The Melting Popsicle
If you're a good visualizer, imagine your hurts as an ice-cream cone or popsicle melting in the sunlight. As the hurts melt away, breath in the warmth of the sun and the clean fresh air. With each exhale say, "I let this go." If your anger persists, you may need to use the Anger Inventory LoveTool to recognize some self defeating communication patterns, begin to take more responsibility for your own behavior, and recognize some positive alternatives to arguing.

Anger Inventory

  1. You and your partner take two sheets of paper apiece and tape them together (length-wise). Divide your sheets into nine columns. Title the first column, "things that make me angry." Work separately on each of your lists. Be specific. Don't make a global statement like, "when the house is a mess." Instead say, "I'm angry when you forget to wipe your feet when you walk in the door."

  2. Then, in a second column, list the "expectation" that has been violated. To use the above example you might say, "I expect that I don't have to tell you to wipe your feet and that since you've been asked you'll comply."

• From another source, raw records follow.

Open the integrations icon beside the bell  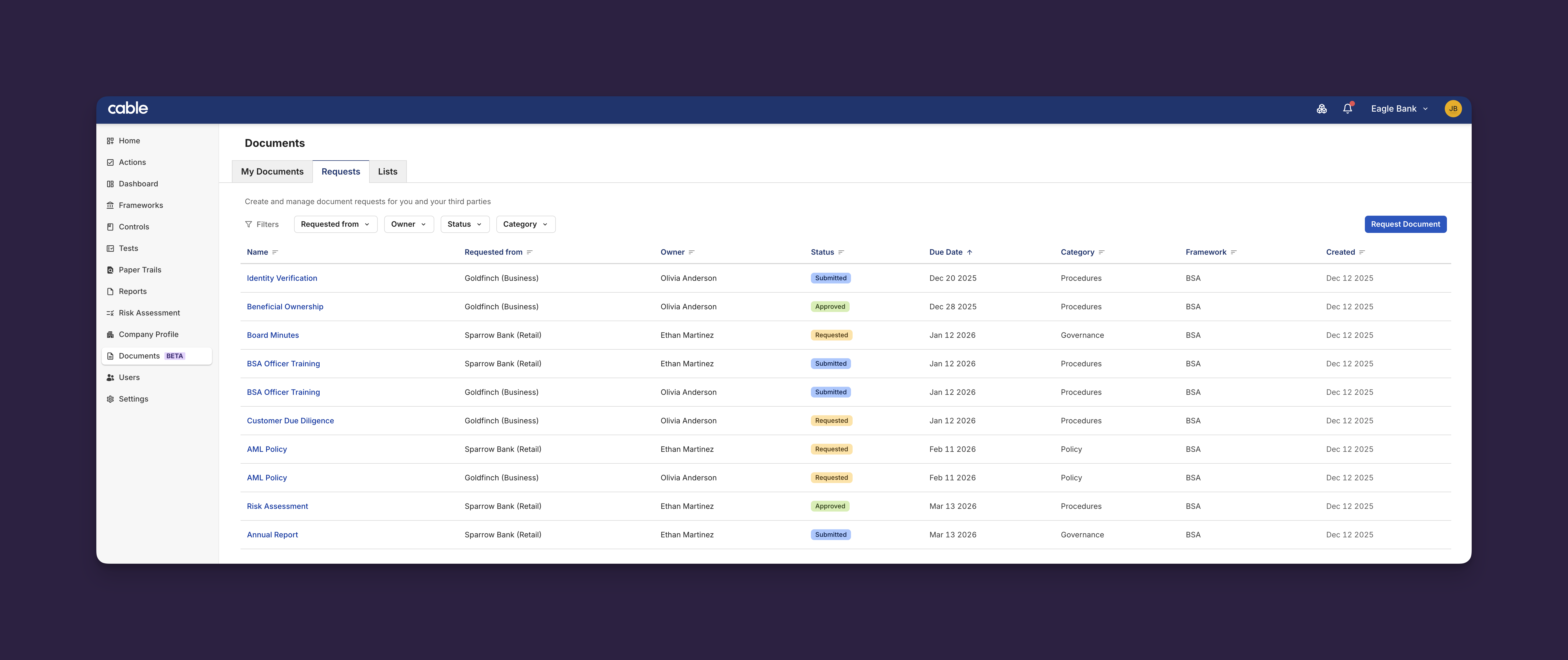click(1322, 109)
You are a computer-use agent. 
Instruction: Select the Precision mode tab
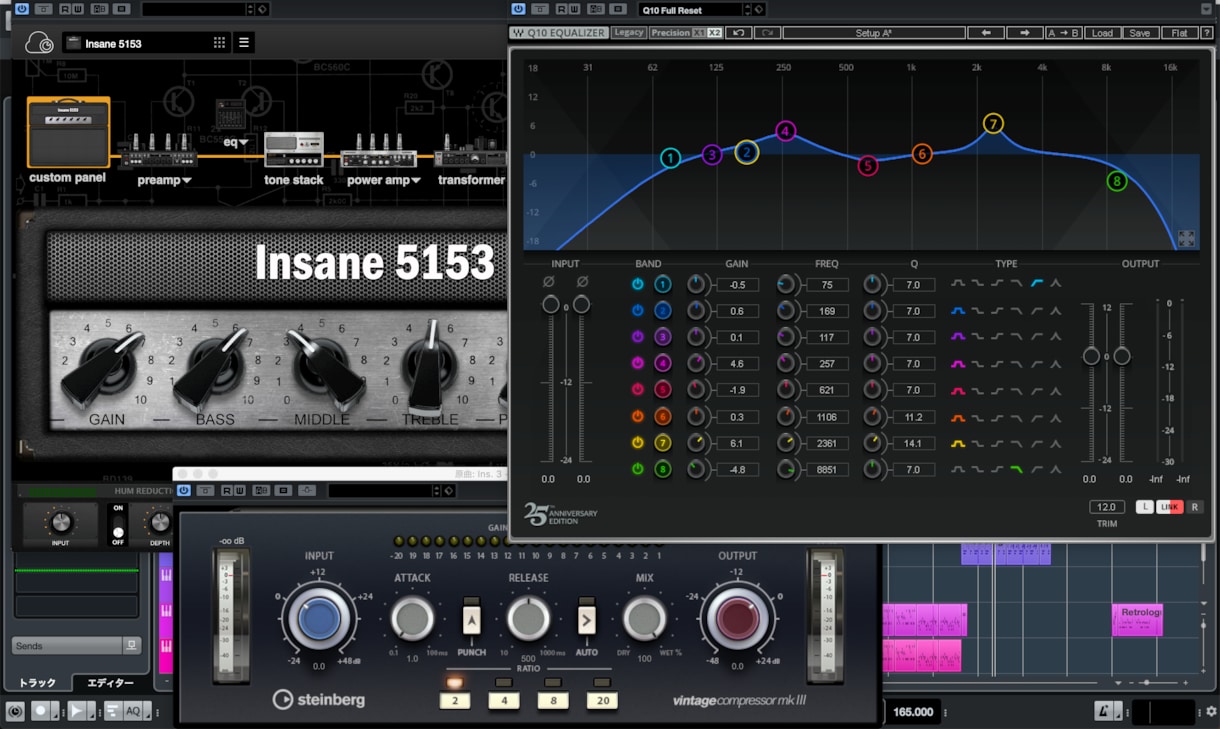(x=670, y=33)
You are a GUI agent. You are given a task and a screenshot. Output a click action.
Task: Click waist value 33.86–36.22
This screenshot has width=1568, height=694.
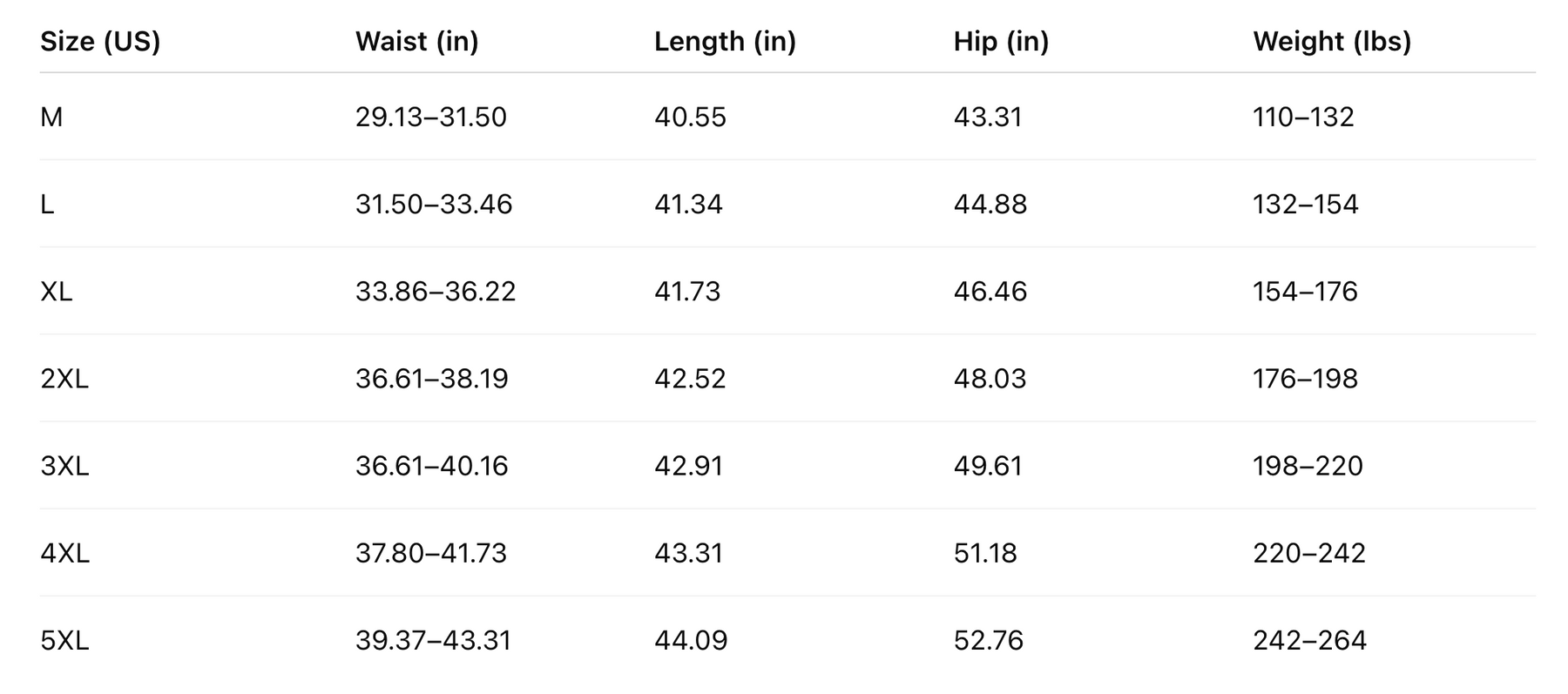coord(435,291)
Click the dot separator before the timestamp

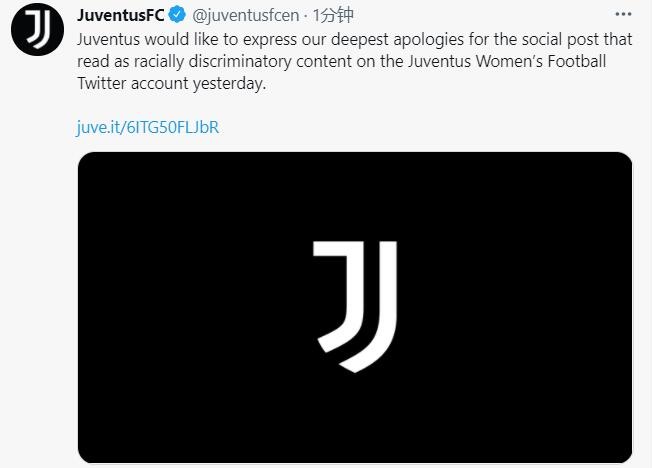(x=306, y=16)
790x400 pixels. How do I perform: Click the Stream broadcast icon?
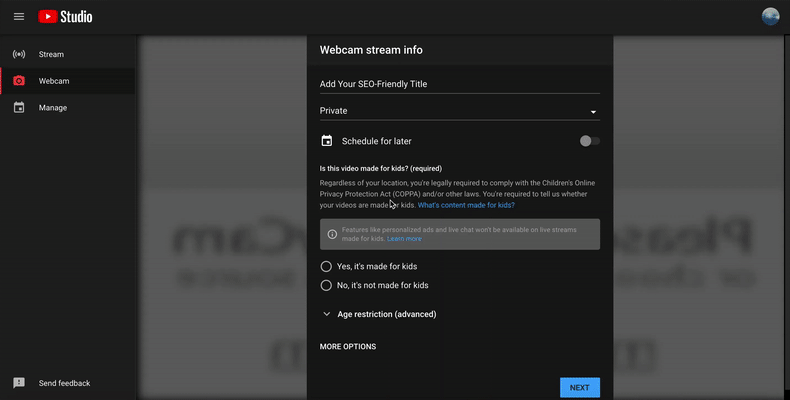[x=18, y=54]
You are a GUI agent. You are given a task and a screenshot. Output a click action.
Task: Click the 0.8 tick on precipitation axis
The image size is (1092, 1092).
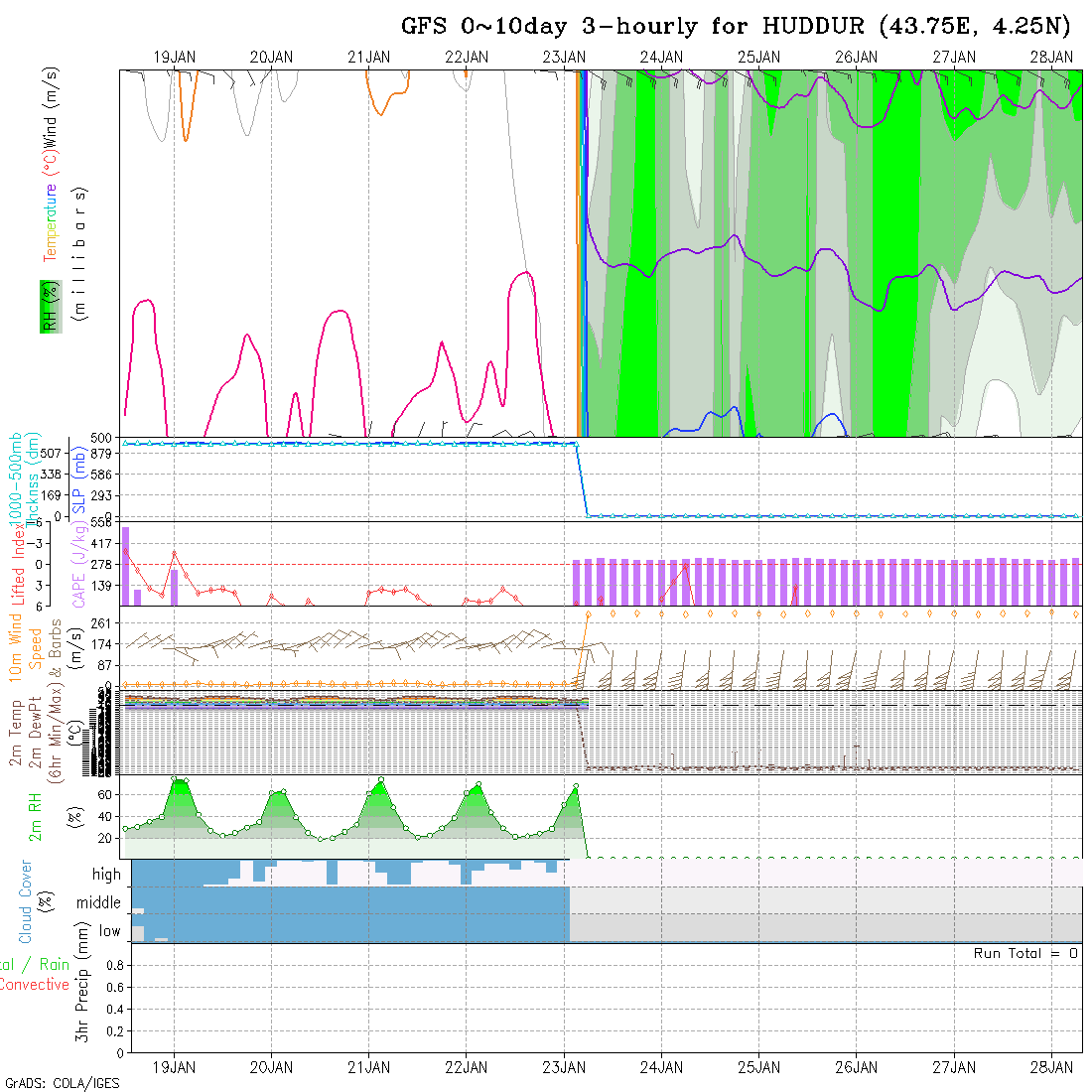point(114,965)
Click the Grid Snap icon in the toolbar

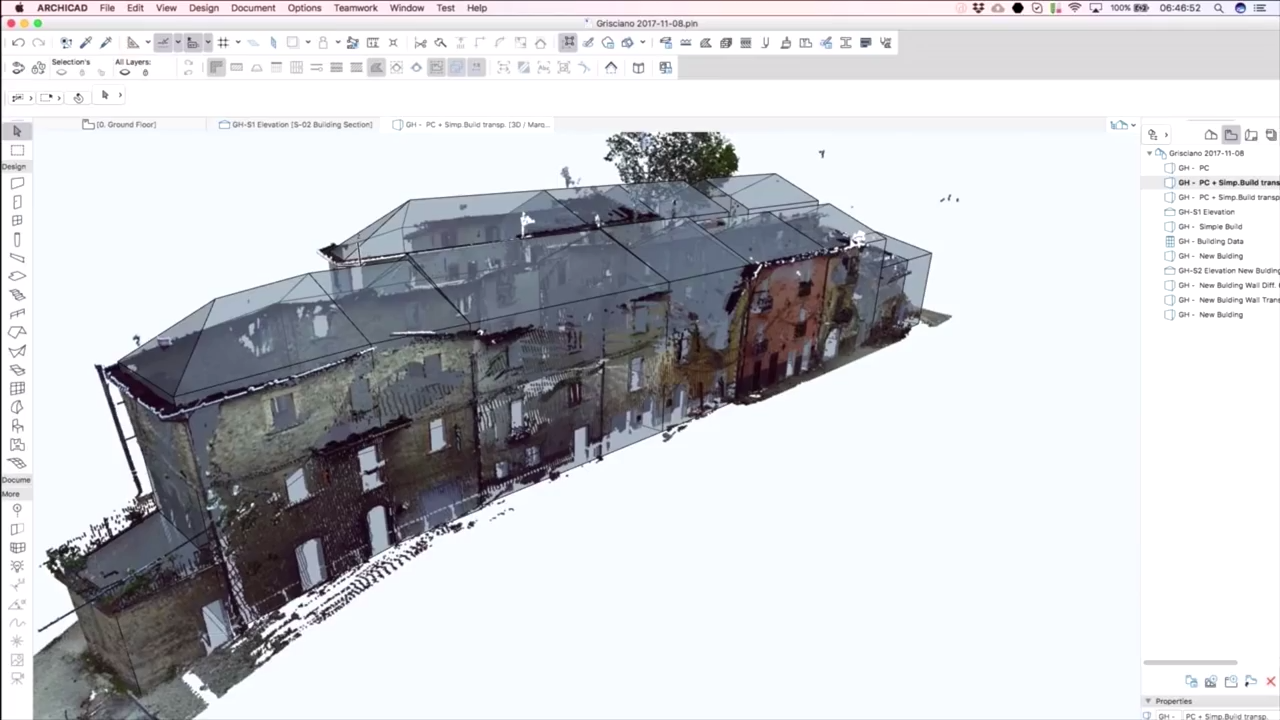pyautogui.click(x=222, y=42)
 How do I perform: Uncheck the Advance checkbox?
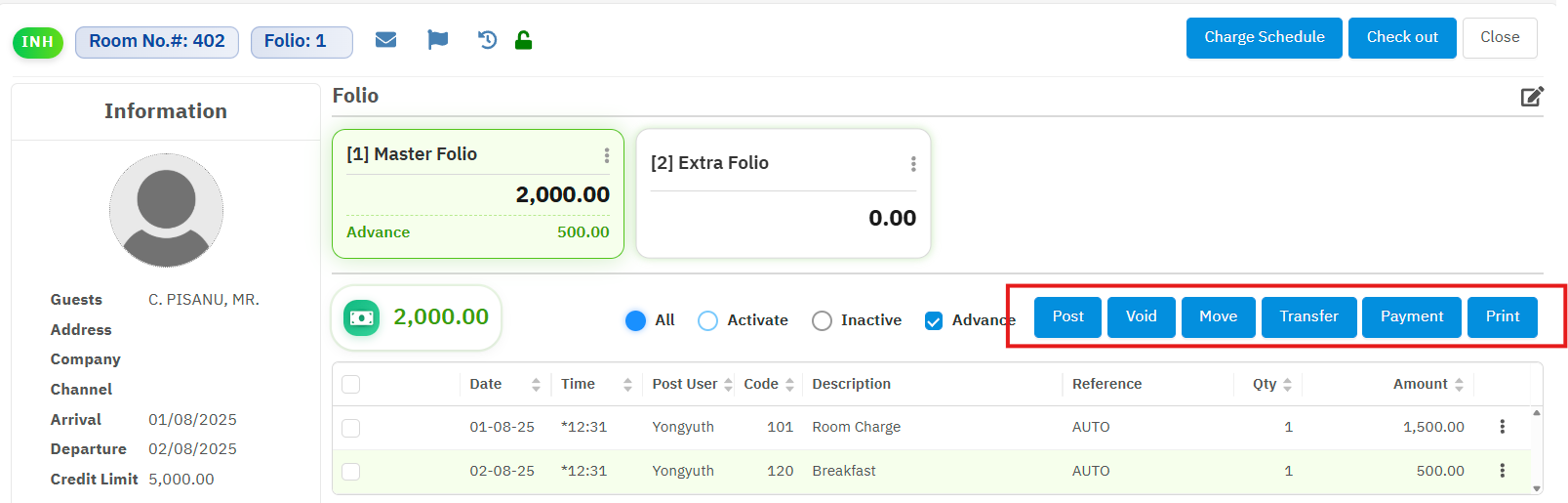tap(934, 320)
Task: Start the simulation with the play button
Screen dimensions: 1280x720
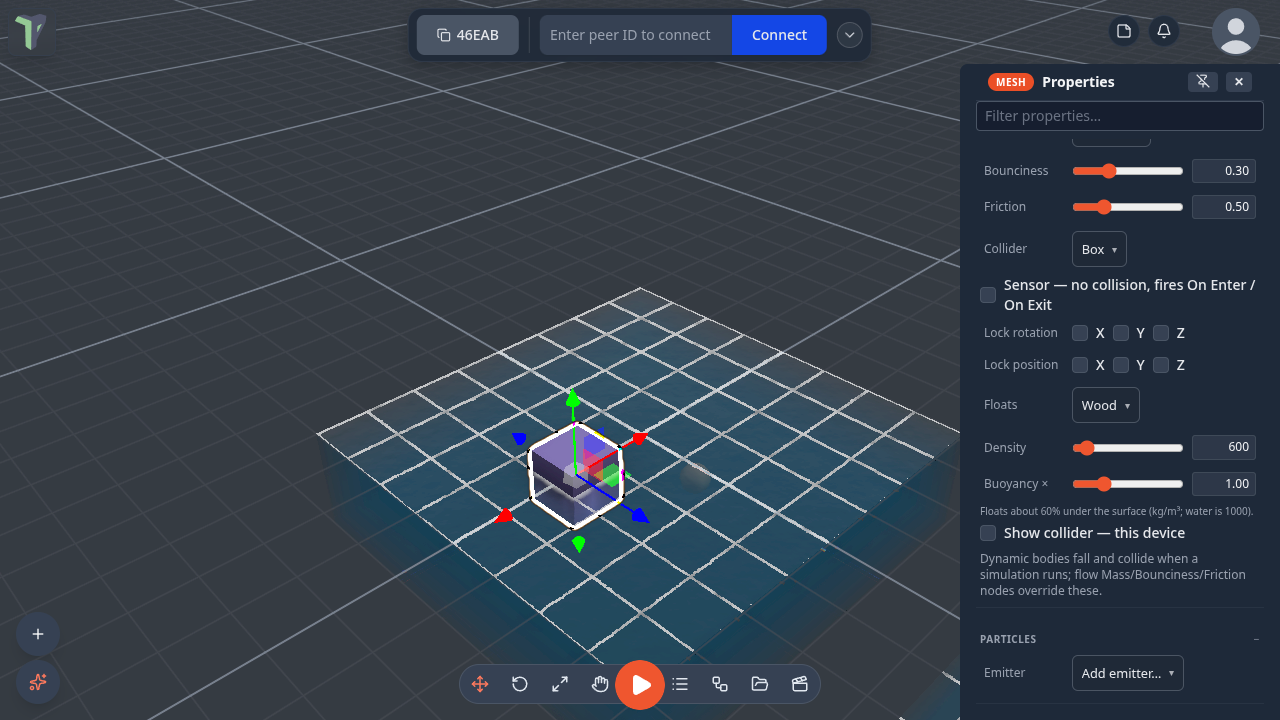Action: [x=640, y=685]
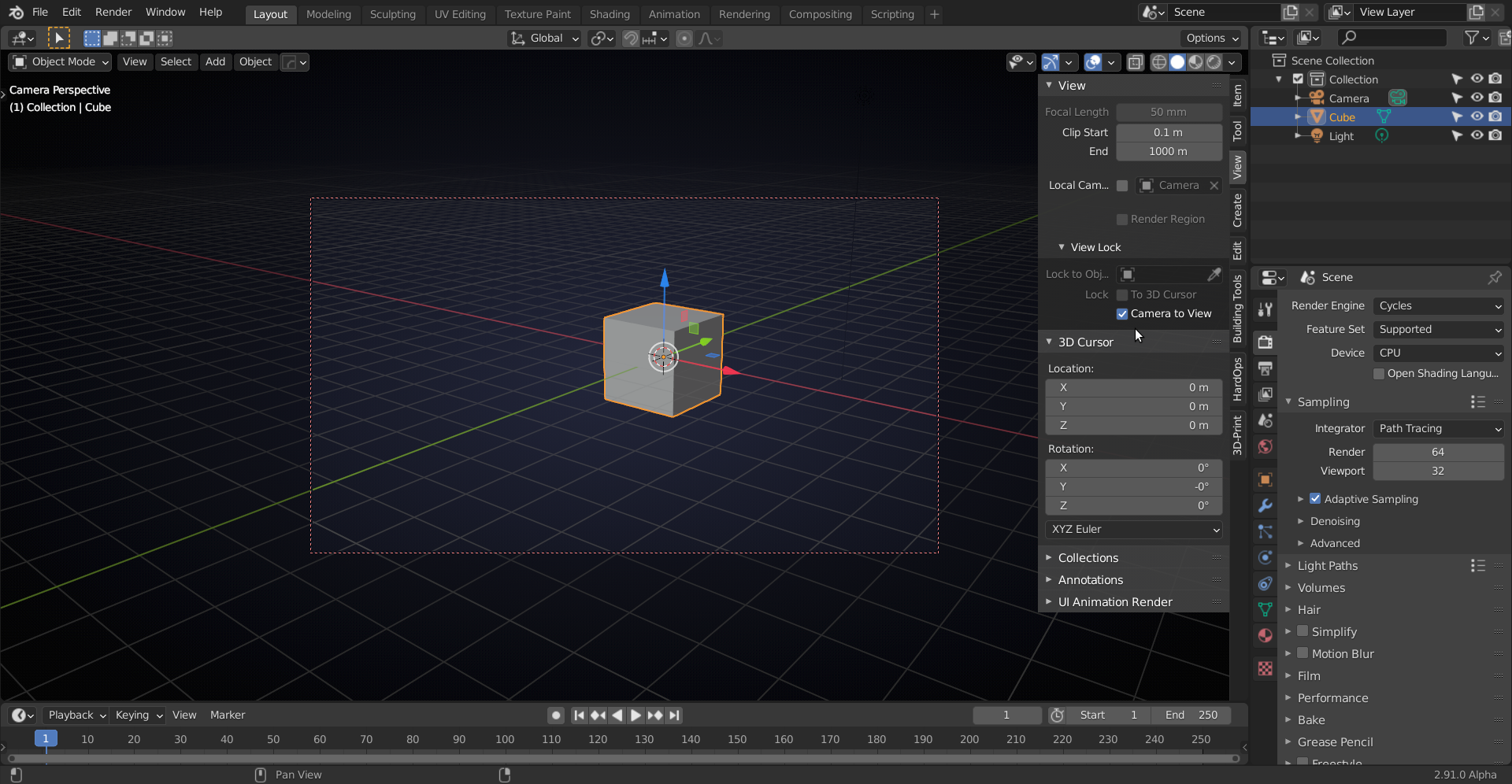Open the Output Properties tab icon

[x=1265, y=368]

  3. In a third column write the "hurt and other feelings" that emerge out of having unmet expectations. For example, "When I ask you to do something repeatedly and you don't I feel hurt, frustrated, and unimportant."

  4. In the fourth column, write how you usually deal with your hurt or disappointment. Again, be specific about what you might say or do.

  5. In the fifth column "enable empathy." This is difficult. Put yourself in your partner's position and imagine how he or she feels when he hears your comments or experiences your behavior.

  6. In the fifth column ask yourself, "What am I trying to accomplish with my behavior?" Am I trying to vent my feelings, hurt or punish my partner, or gain understanding?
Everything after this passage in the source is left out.